I vantaggi di un motore elettrico
Sebbene possa ancora essere visto come una categoria di nicchia ed una scelta sfavorevole, optare per un biotrituratore di tipo professionale che sia dotato di un motore elettrico può portare ad innumerevoli vantaggi, primo fra tutti il minore impatto ambientale dell’intero processo.

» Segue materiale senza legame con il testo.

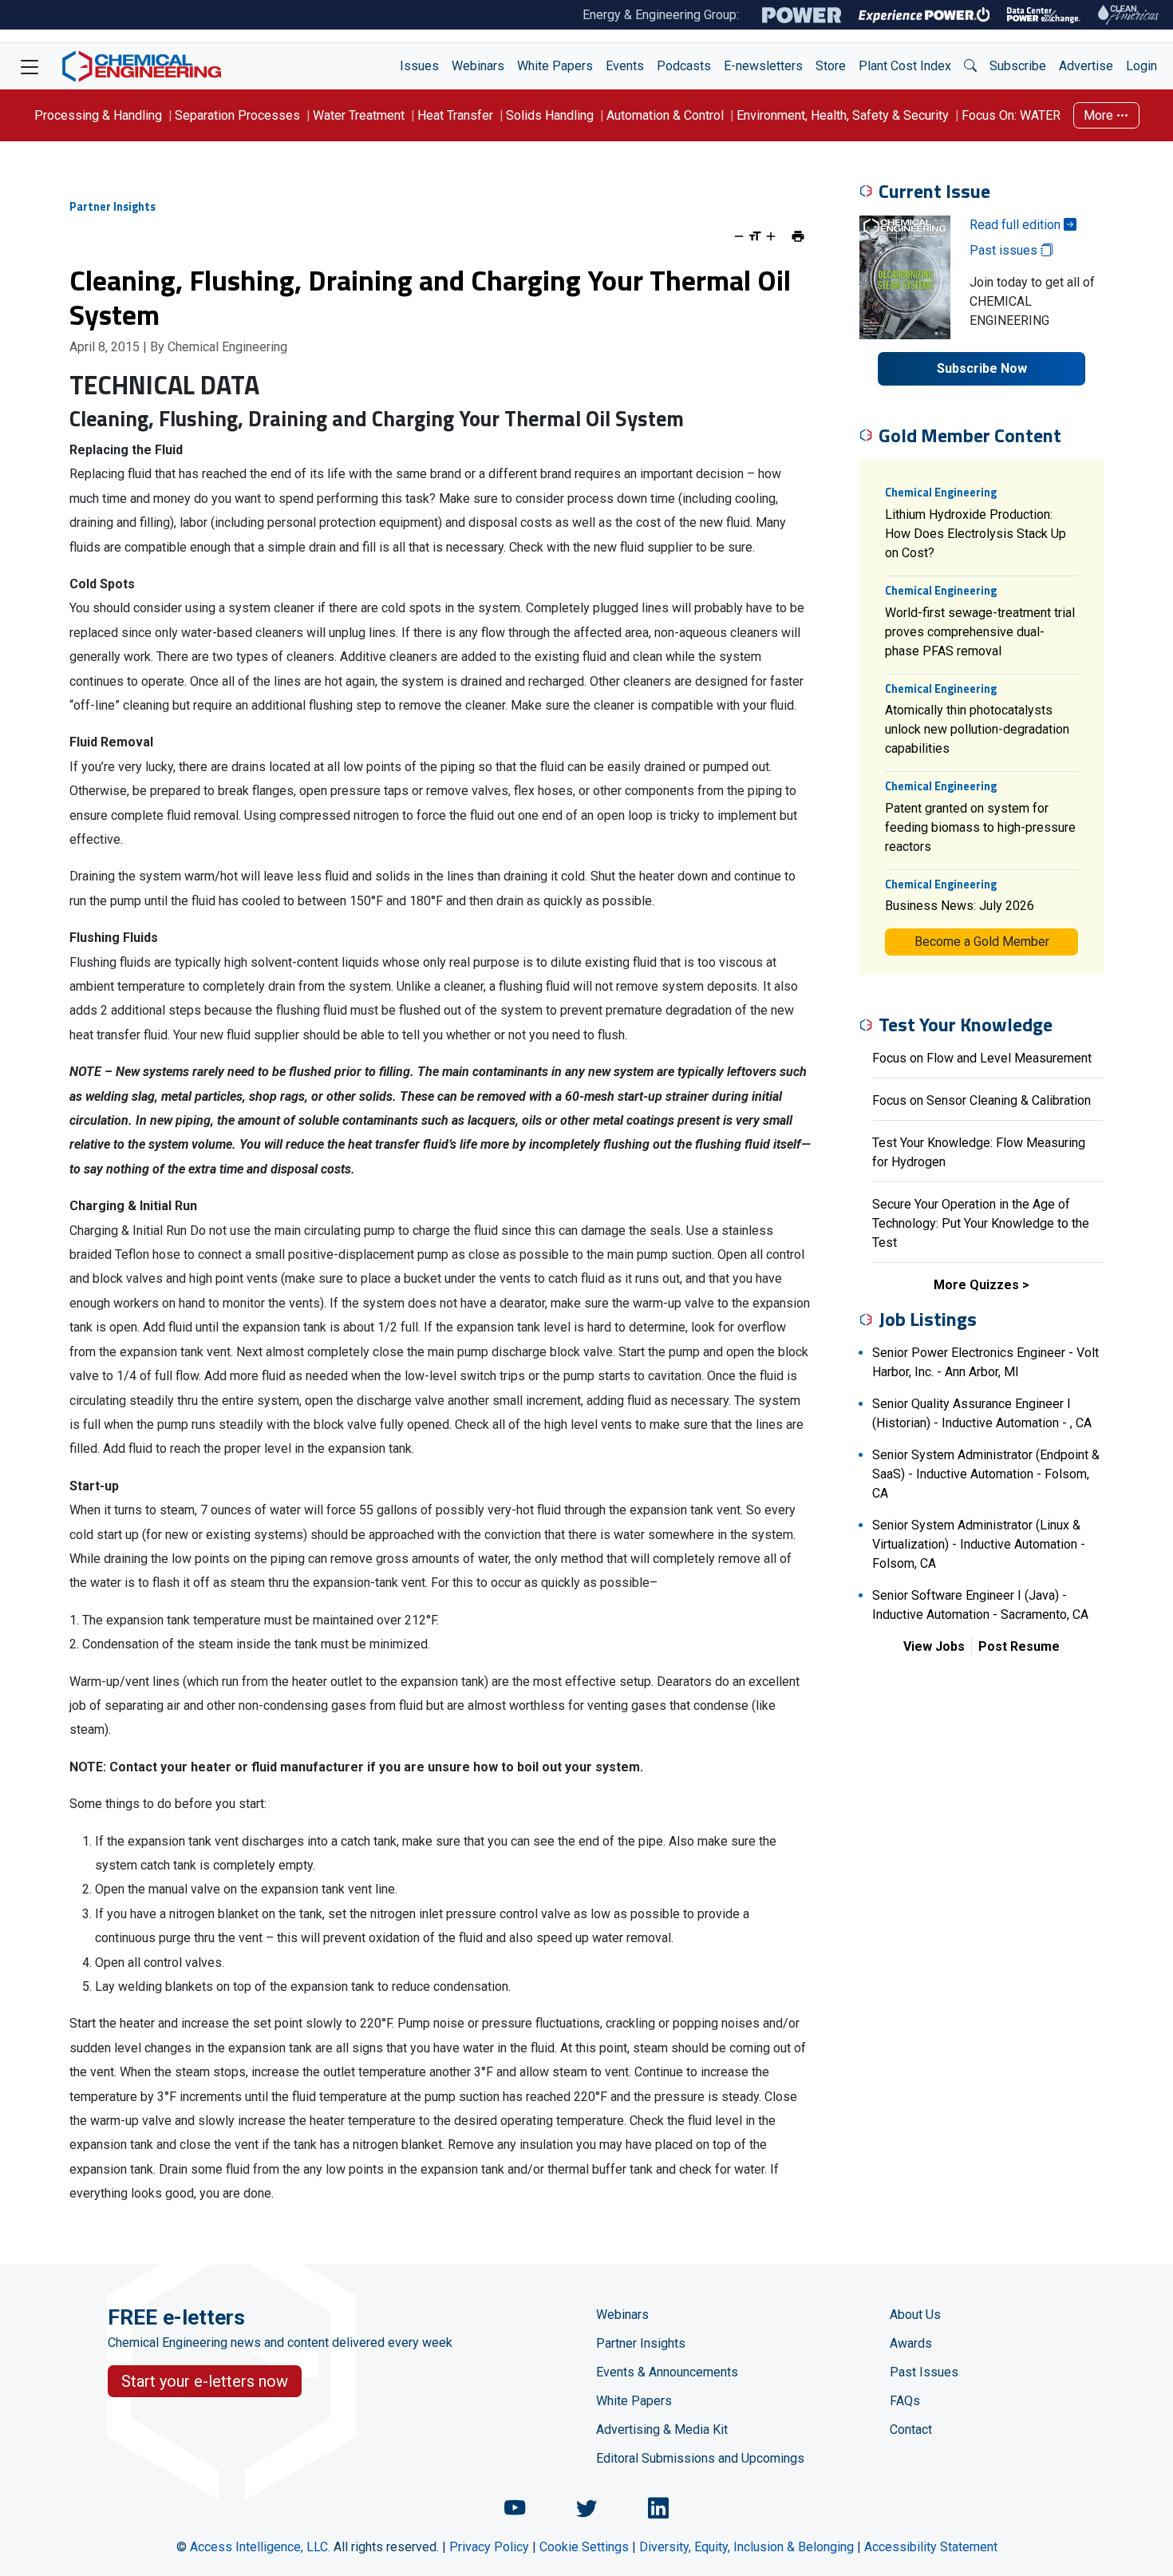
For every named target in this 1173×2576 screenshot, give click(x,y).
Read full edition (1017, 224)
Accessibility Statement (930, 2546)
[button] (970, 66)
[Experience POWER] (924, 15)
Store (831, 65)
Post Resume (1019, 1646)
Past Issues (924, 2372)
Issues (419, 65)
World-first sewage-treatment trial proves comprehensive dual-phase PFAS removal (980, 632)
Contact (911, 2429)
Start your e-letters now (204, 2381)
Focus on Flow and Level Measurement (982, 1058)
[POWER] (801, 15)
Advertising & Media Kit (662, 2429)
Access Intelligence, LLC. (260, 2546)
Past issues (1005, 250)
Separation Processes (237, 115)
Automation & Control (665, 115)
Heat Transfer (455, 115)
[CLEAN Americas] (1129, 15)
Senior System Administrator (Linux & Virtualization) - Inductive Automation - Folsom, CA (978, 1544)
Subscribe (1017, 65)
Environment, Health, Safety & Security (843, 115)
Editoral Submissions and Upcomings (700, 2458)
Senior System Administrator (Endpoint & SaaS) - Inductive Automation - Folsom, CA (986, 1474)
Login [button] (1141, 65)
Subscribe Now (982, 368)
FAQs (905, 2400)
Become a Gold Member (981, 941)
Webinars (478, 65)
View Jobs (934, 1646)
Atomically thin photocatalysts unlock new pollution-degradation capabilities (977, 729)
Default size (755, 236)
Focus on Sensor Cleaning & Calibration (981, 1100)
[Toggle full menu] (29, 66)
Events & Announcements (667, 2372)
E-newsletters (763, 65)
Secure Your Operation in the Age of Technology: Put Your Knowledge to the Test (980, 1223)
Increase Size (771, 236)
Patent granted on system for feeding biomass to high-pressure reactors (980, 827)
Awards (911, 2343)
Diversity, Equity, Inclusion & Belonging (746, 2546)
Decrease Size (739, 236)
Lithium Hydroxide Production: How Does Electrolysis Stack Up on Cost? (975, 533)
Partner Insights (640, 2343)
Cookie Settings (584, 2546)
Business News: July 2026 (959, 905)
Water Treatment (359, 115)
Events (625, 65)
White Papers (555, 65)
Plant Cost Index (905, 65)
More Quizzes (976, 1284)
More (1100, 115)
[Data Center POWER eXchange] (1043, 15)
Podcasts (684, 65)
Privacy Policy (489, 2546)
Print (798, 236)
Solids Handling (550, 115)
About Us (915, 2314)
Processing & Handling (98, 115)
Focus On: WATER (1011, 115)
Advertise (1086, 65)
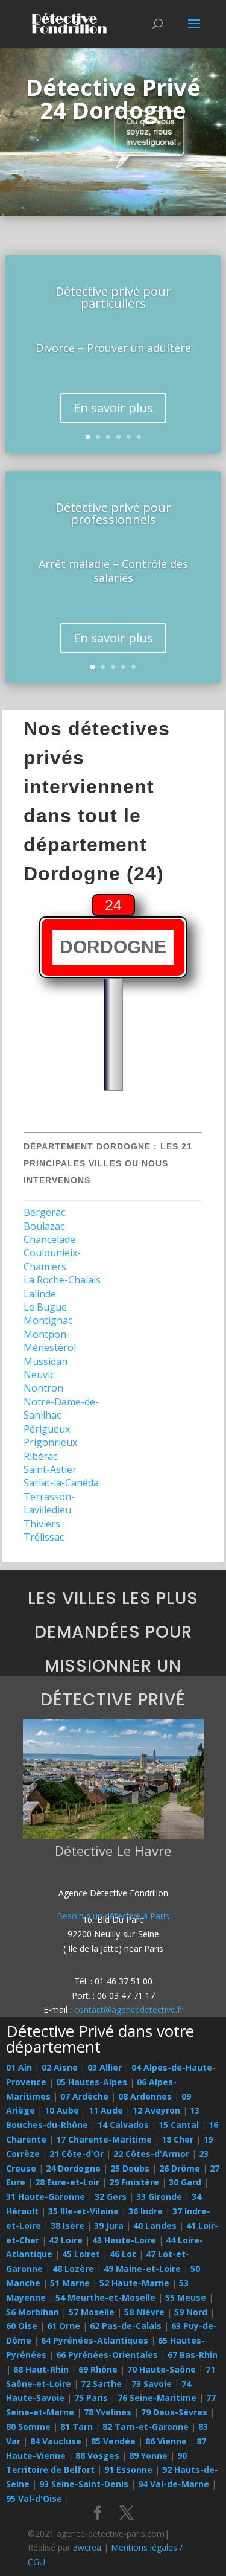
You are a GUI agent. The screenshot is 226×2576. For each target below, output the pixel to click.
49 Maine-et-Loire (142, 2268)
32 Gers (111, 2196)
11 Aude (106, 2110)
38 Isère (67, 2225)
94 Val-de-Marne (173, 2484)
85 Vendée (113, 2441)
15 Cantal (179, 2124)
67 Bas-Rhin (193, 2354)
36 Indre (145, 2211)
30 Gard (185, 2182)
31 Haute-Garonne (45, 2196)
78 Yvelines (107, 2412)
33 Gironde (159, 2196)
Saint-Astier (50, 1469)
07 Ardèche (84, 2096)
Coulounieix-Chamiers (52, 1259)
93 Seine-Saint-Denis (83, 2484)
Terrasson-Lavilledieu (49, 1503)
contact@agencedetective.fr (128, 2009)
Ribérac (40, 1456)
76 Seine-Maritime (157, 2397)
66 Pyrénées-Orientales (107, 2354)
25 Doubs (129, 2168)
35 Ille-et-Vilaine (83, 2211)
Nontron (43, 1388)
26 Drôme (179, 2168)
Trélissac (44, 1537)
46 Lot (123, 2254)
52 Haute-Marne (134, 2283)
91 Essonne (128, 2469)
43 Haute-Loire (124, 2240)
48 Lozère (73, 2268)
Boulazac (44, 1226)
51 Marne (70, 2283)
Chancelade (49, 1239)
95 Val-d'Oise (34, 2498)
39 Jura (109, 2225)
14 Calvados (123, 2124)
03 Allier (104, 2067)
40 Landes (155, 2225)
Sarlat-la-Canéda (61, 1482)
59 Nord (190, 2312)
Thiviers (42, 1523)
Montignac (48, 1320)
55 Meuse (185, 2297)
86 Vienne (166, 2441)
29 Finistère (134, 2182)
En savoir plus (113, 408)
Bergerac (44, 1212)
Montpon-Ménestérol (50, 1341)
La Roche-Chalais (62, 1279)
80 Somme (28, 2426)
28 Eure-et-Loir (67, 2182)
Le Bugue (45, 1307)
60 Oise (21, 2326)
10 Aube (62, 2110)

Infatti, un motore elettrico non emette alcun tipo di inquinante durante il funzionamento, evitando di arricchire ancor più l’atmosfera di anidride carbonica ed altri gas considerati inquinanti per l’ambiente e l’aria che ci circonda. Inoltre, il suo funzionamento è quasi del tutto silenzioso: la minore emissione di rumore lo rende molto meno fastidioso e portatore di disagio anche se viene utilizzato in prossimità o addirittura all’interno di centri urbani o comunque in luoghi in cui vi è presenza di persona, nonché per i lavoratori stessi, che si ritrovano esposti ad un rumore del tutto sopportabile anche senza dover ricorrere a protezioni di tipo acustico, e quindi può portare diversi vantaggi sia per la salute dei singoli operatori, sia per la sicurezza sul lavoro legata all’intero processo.
La manutenzione
Inoltre, la manutenzione di un biotrituratore di tipo professionale che monti un motore elettrico viene notevolmente ridotta, rispetto ad uno stesso macchinario che invece sia dotato di un motore a scoppio, e quindi alimentato a diesel, miscela o benzina, in quanto un motore di tipo elettrico in sé non richiede alcun tipo di manutenzione ordinaria. Da qui, la manutenzione si riduce quindi alla semplice pulizia e mantenimento in buono stato delle parti che compongono la struttura in sé del biotrituratore, per la maggior parte quelle componenti che vengono direttamente in contatto con gli scarti da triturare e che quindi necessitano di essere sempre pulite dopo l’uso, come ad esempio l’imbuto di entrata dei prodotti da trattare, il complesso composto dalle lame e dai rulli che effettivamente svolgono il processo, ed il canale in cui vengono convogliati al termine gli scarti ormai trattati opportunamente. Queste parti devono essere mantenute sempre perfettamente pulite e soprattutto asciutte, per evitare la formazione di muffe o l’insorgere di ruggine nel metallo che compone il biotrituratore industriale stesso. Mentre per il motore elettrico sarà sufficiente operare alcuni piccoli interventi di manutenzione straordinaria volti principalmente a sostituire alcune parti che possono essere soggette ad usura dopo diversi utilizzi o che possono occasionalmente rompersi per altri motivi.